*** DATA RECORDS Section Begins ***
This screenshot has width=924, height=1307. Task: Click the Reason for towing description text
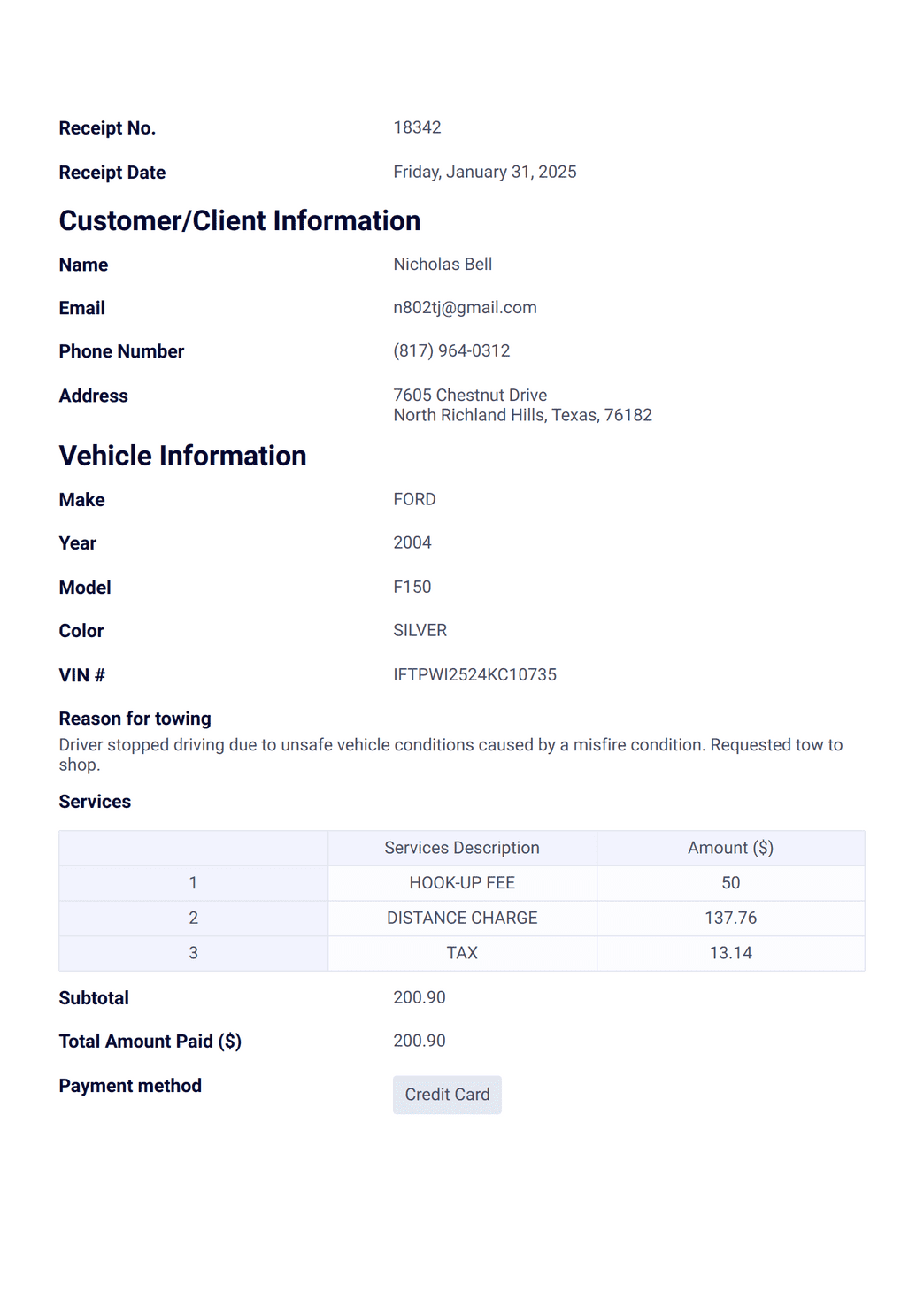450,755
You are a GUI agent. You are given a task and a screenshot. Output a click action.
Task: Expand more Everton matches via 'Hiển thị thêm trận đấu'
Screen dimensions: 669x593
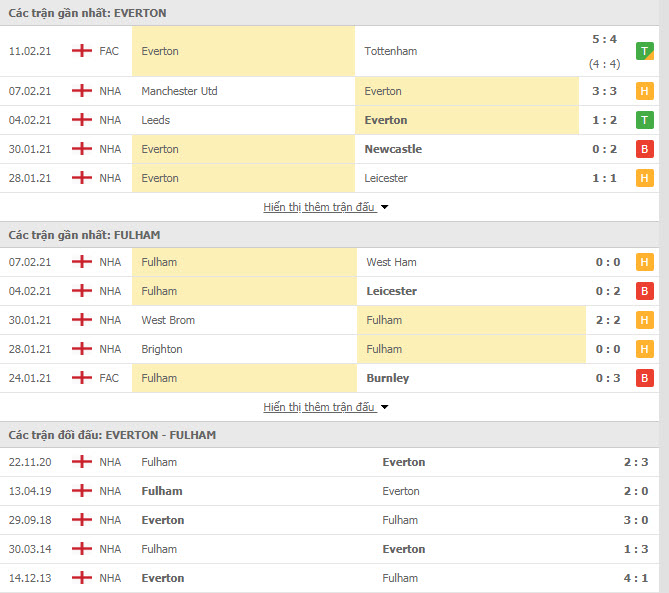319,207
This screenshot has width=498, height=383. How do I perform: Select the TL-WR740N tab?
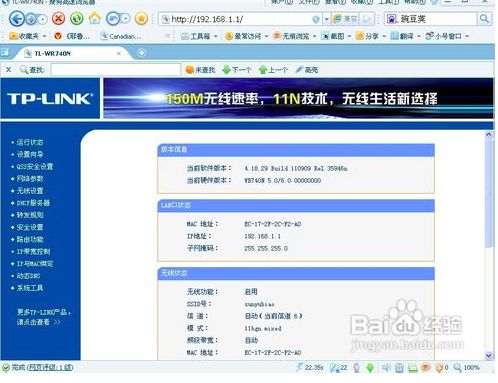point(72,53)
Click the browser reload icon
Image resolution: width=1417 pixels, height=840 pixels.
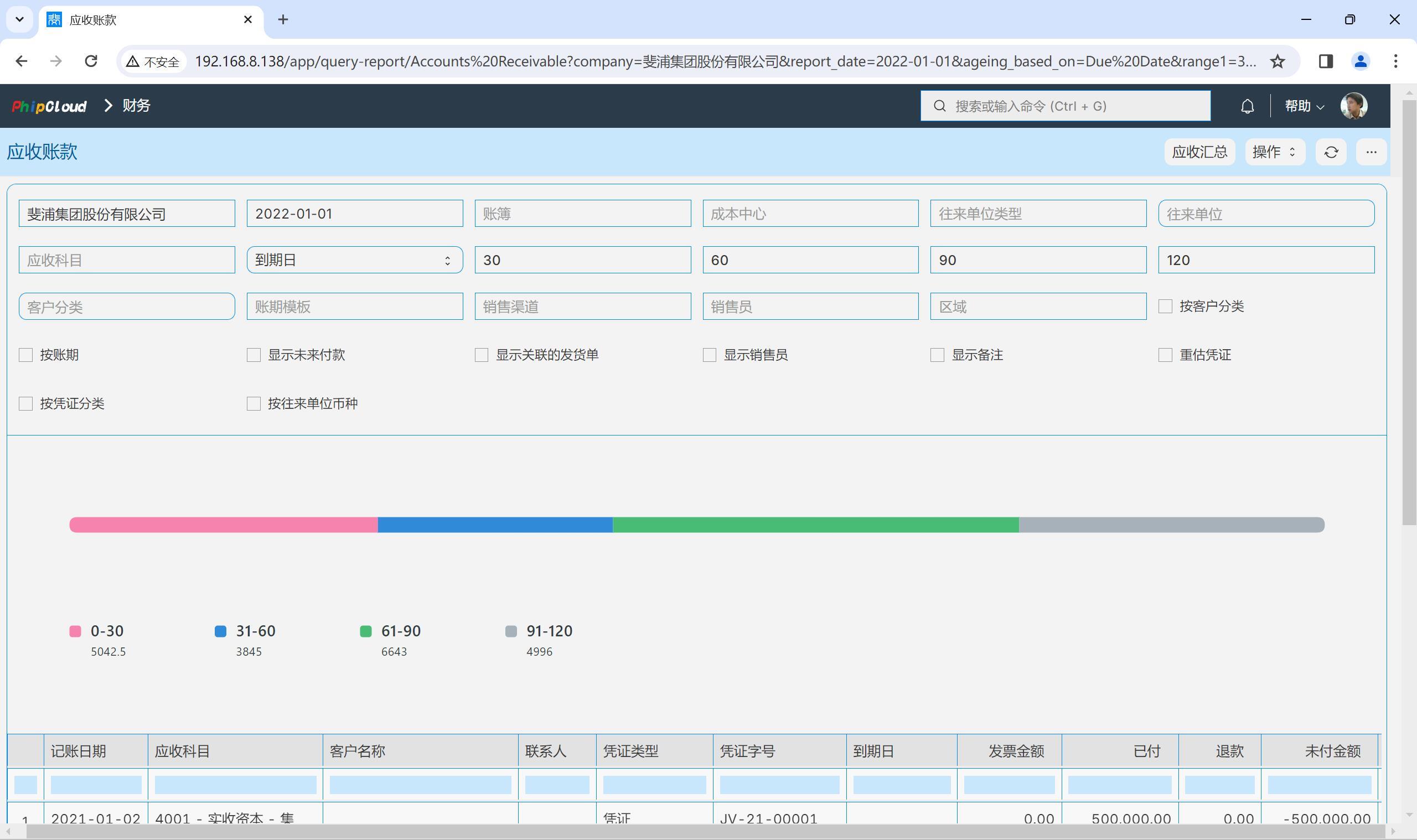(91, 61)
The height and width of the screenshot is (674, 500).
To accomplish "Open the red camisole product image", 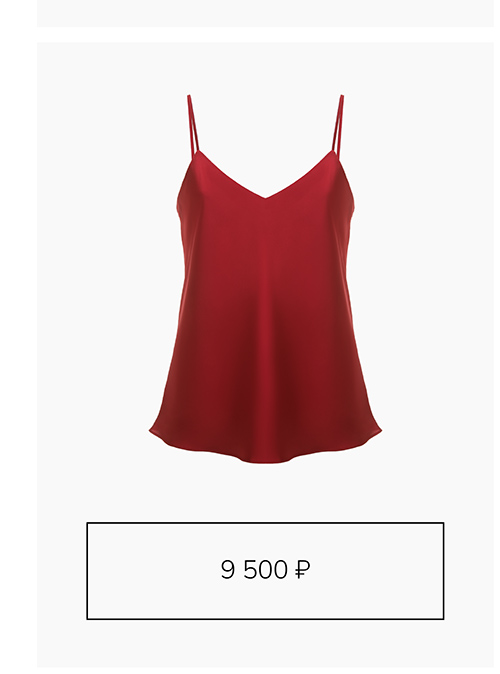I will [265, 279].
*** DATA RECORDS Section Ends ***
**EXERCISE REQUIREMENTS:**
Leave the pictures out and please restate exactly the lines running from the start of the material through the one with "Click the browser reload icon".

**ANSWER TO THIS PROBLEM:**
This screenshot has width=924, height=1307. Task: Click the Reason for towing description text
450,755
You are a GUI agent. You are given a task and a screenshot. Output a click action.
Task: Expand more Everton matches via 'Hiển thị thêm trận đấu'
Screen dimensions: 669x593
319,207
This screenshot has width=498, height=383. How do I perform: Select the TL-WR740N tab?
point(72,53)
Click the browser reload icon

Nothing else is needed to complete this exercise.